A Syrian national requested international protection in Syria on 6 October 2022 under the Asylum Act 2005 (AsylG 2005). The Federal Office for Immigration and Asylum (BFA) did not decide on the applicant’s application for international protection within 6 months. On 29 October 2024, the applicant lodged by written submission a default complaint (concerning the excessive length of the asylum procedure) before the Federal Administrative Court on the ground that the BFA had violated its duty to issue a decision. On 12 August 2025, the Federal Administrative Court upheld the complaint and, pursuant to Section 28(7) of the VwGVG, instructed the BFA to issue the omitted decision within 8 weeks, ‘on the basis of the legal opinion of the Federal Administrative Court as laid down in the present decision’. An extraordinary appeal on points of law was lodged against that decision before the Supreme Administrative Court (SAC). During the proceedings the BFA informed the SAC that, by decision of 1 October 2025, it had rejected the applicant’s application for international protection, had issued a return decision and had adopted further rulings.
The SAC recalled its settled case-law on the requirements for issuing a partial decision under Section 28(7) of the VwGVG in default complaint proceedings, referring in particular to its judgments of 15 March 2016, Ra 2015/01/0208, and 30 June 2025, Ra 2025/20/0073, and made reference to their reasoning pursuant to Section 43(2) of the VwGG. According to the court, in the present case, the lower court did not comply with the guidelines of the case-law of the SAC above mentioned because it did not mention the solution of relevant legal questions in the award and also did not set it out in the reasons for the decision.
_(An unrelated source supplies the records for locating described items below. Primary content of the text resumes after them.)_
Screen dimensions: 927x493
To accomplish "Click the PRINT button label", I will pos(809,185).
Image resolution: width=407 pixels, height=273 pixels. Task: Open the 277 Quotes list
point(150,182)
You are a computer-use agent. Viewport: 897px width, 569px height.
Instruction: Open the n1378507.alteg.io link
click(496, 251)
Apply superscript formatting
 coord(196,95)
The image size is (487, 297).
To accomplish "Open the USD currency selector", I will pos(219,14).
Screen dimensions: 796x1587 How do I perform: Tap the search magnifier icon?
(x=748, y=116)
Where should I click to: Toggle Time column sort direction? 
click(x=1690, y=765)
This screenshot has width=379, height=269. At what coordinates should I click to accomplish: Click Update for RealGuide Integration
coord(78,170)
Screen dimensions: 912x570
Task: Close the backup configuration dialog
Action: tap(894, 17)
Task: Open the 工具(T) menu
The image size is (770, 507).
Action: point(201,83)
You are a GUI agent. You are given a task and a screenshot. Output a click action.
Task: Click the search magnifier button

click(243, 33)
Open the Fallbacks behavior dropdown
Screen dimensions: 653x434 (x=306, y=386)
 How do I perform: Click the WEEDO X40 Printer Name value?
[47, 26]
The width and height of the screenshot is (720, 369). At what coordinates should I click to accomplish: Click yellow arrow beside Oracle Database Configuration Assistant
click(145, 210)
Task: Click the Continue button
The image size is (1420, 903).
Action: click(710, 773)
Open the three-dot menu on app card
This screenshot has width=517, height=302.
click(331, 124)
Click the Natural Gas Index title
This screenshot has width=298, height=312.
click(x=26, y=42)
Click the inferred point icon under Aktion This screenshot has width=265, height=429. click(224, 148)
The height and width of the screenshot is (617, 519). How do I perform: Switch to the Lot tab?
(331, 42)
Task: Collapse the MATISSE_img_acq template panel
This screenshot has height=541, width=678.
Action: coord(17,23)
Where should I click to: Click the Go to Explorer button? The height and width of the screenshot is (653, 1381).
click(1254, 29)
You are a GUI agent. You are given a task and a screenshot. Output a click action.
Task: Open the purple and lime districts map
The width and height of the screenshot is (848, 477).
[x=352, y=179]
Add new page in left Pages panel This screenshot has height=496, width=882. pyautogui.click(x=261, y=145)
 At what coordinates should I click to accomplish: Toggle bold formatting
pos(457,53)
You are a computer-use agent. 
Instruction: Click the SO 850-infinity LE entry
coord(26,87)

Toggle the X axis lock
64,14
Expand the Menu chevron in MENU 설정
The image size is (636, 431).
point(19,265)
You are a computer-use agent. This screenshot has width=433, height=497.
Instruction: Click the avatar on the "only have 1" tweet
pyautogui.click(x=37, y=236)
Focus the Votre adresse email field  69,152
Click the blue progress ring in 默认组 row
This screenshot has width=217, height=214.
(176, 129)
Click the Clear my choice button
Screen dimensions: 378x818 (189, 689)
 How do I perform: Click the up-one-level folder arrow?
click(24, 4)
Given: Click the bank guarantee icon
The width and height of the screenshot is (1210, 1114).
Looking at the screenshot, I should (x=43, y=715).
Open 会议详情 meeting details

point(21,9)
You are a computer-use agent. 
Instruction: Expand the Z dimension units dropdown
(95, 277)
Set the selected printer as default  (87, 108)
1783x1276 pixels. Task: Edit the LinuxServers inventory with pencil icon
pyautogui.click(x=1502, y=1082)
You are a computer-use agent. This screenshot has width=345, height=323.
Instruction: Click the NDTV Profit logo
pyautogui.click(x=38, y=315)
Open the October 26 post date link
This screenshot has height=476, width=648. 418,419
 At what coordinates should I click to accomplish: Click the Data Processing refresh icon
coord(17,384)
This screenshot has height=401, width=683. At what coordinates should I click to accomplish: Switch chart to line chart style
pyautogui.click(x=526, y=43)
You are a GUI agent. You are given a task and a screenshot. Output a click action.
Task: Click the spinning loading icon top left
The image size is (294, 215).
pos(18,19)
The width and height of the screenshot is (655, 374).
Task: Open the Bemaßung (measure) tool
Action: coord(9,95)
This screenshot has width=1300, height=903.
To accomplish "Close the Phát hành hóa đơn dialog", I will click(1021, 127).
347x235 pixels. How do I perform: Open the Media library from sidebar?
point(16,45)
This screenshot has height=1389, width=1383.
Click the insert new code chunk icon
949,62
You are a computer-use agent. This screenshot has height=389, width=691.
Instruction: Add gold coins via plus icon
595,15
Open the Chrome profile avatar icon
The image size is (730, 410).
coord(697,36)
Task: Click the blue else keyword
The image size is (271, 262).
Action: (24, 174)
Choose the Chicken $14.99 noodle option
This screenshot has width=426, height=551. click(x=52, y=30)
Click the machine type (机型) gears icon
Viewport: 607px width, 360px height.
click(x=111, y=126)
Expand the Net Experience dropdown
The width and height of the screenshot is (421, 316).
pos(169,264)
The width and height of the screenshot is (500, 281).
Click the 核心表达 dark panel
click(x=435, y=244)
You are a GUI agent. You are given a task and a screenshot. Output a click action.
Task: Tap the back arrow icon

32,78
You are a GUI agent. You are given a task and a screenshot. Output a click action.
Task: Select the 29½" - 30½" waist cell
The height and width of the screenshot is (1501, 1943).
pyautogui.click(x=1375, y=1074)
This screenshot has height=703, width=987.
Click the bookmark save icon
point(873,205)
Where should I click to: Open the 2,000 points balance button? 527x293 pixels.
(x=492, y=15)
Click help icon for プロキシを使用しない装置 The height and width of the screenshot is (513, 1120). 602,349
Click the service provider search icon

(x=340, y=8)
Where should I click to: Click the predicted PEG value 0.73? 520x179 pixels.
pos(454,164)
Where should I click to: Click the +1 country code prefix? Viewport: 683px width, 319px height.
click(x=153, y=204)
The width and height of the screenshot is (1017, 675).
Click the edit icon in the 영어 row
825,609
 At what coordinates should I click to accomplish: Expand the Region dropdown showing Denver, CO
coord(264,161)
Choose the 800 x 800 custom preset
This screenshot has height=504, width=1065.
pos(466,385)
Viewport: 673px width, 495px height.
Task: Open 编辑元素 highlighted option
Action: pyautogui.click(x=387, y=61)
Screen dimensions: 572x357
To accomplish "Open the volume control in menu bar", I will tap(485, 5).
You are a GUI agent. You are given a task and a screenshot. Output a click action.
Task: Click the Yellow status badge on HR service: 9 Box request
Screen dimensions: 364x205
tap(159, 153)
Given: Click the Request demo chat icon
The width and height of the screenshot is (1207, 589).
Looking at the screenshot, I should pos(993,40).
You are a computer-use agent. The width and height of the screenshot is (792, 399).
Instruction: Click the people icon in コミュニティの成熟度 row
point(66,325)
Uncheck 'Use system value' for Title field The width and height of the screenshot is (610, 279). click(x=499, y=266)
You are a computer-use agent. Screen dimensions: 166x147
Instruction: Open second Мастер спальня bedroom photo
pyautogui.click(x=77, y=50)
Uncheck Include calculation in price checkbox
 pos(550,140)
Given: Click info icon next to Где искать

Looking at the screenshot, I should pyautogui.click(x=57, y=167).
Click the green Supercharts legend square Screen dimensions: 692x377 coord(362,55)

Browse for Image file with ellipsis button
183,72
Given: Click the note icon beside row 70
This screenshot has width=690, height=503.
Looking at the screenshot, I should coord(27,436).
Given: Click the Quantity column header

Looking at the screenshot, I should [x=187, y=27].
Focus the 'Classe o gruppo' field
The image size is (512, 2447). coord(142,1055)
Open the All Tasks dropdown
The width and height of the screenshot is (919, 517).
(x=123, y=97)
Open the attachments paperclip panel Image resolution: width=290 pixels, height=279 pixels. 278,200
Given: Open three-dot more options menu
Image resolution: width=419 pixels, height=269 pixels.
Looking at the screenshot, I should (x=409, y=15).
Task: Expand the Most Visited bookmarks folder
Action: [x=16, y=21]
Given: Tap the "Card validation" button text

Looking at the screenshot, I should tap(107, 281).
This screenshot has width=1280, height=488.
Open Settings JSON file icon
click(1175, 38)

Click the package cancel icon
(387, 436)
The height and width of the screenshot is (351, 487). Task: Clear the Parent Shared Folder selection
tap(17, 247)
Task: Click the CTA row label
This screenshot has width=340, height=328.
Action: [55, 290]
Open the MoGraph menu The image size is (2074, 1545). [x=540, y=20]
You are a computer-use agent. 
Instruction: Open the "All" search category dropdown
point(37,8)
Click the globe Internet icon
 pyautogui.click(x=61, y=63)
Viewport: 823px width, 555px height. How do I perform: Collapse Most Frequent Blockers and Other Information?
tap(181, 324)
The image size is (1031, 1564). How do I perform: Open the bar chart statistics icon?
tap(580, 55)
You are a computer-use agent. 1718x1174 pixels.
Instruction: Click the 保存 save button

In contrast, the SAC noted that the lower court, without deciding any legal questions to be resolved in the specific case, merely instructed the BFA to issue the omitted decision by setting a grace period of 8 weeks. The court held that this did not comply with the clear wording of section 28 (7) of the Administrative Court Procedure Act, namely, to prescribe to the BFA a decision on the individual (and therefore case-related) relevant legal questions.
The Supreme Administrative Court held that the Federal Administrative Court had acted contrary to Section 28(7) VwGVG by failing to resolve relevant legal questions in the specific case. The contested decision was therefore set aside on the ground of unlawfulness of its content pursuant to Section 42(2)(1) of the VwGG.